What is a Resume and How to Write One

What is An Effective Resume?

First of all, let’s be clear about what’s not. The most common—and worst!— type we see from clients is a boring list of “the things I did.” This is a resume-to-nowhere except frustration, disappointment and failure.

Better, but still not good enough, is the resume that says: “Here are the things I did in my last job (or jobs), and here are the results these things achieved.” OK, we’re moving in the right direction, but we’re not there yet.

Why? Because list of results all by itself doesn’t mean much in isolation. This type or resume lacks context; it doesn’t explain why the accomplished mattered. It doesn’t answer the all-important “So What” question.

A Career Change Resume Is Different

A career change resume has to do all of that and more. All good resumes showcase meaningful results by saying: “Here are the things I did. Here are the results we achieved, and this is why those results mattered.” Furthermore, a career change resume... 

  • makes the case that your ability to achieve meaningful results: in other words, your value as a employee
  • is transferable to a new, perhaps an entirely new, situation. This transferability spin must be applied strategically to every aspect of your resume. Here’s how.

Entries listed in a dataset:
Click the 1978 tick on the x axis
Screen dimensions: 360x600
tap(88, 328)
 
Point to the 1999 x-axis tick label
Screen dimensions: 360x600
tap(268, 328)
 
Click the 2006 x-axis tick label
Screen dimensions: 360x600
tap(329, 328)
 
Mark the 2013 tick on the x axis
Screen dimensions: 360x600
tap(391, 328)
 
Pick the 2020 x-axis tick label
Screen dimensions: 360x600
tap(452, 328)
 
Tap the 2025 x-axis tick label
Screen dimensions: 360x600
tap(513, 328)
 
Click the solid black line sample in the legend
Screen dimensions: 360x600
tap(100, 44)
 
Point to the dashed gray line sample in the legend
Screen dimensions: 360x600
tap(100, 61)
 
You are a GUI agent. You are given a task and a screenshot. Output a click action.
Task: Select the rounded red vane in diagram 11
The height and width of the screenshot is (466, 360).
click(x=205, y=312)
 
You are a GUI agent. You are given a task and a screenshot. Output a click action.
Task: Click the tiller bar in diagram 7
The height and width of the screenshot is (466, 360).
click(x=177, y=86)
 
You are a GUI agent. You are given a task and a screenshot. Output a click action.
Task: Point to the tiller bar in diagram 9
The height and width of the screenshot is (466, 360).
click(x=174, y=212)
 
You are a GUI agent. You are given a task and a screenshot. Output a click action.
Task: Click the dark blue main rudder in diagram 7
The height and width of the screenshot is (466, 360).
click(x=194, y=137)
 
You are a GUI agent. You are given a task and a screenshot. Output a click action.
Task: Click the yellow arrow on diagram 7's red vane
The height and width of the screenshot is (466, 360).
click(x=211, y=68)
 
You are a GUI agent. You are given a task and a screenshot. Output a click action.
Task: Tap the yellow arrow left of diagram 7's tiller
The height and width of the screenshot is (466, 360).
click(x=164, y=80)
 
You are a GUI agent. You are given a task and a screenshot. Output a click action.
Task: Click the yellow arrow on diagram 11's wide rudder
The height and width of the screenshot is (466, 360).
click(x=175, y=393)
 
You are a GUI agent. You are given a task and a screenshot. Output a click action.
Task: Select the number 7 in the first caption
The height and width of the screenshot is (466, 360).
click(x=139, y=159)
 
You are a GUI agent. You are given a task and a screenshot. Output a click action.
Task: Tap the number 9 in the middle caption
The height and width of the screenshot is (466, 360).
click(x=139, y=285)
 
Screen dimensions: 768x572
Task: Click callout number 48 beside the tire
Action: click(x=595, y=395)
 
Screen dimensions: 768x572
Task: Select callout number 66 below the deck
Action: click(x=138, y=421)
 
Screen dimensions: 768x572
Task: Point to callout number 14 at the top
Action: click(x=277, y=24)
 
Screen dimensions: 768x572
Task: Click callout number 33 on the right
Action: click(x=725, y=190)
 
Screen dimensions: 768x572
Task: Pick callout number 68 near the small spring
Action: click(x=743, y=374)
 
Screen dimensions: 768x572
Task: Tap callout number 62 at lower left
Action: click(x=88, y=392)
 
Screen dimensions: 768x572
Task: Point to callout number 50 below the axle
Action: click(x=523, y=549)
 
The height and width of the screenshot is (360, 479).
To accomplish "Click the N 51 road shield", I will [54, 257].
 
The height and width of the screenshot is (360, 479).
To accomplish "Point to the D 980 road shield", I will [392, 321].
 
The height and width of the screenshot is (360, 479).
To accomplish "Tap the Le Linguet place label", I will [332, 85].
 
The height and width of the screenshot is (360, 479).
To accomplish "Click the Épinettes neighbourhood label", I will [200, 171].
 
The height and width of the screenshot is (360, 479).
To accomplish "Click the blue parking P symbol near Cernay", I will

◆ **EXERCISE SET**
[a] According to the resume passage, what type of resume is the most common among clients, and also the worst?
[b] In the records, rewrite everything from the line containing "Pick the 2020 x-axis tick label" down to the line containing "tap(100, 61)", substituting "key" for "legend" and changing nothing else.

◆ **FINAL ANSWERS**
[a] A boring list of "the things I did."

[b]
Pick the 2020 x-axis tick label
Screen dimensions: 360x600
tap(452, 328)
 
Tap the 2025 x-axis tick label
Screen dimensions: 360x600
tap(513, 328)
 
Click the solid black line sample in the key
Screen dimensions: 360x600
tap(100, 44)
 
Point to the dashed gray line sample in the key
Screen dimensions: 360x600
tap(100, 61)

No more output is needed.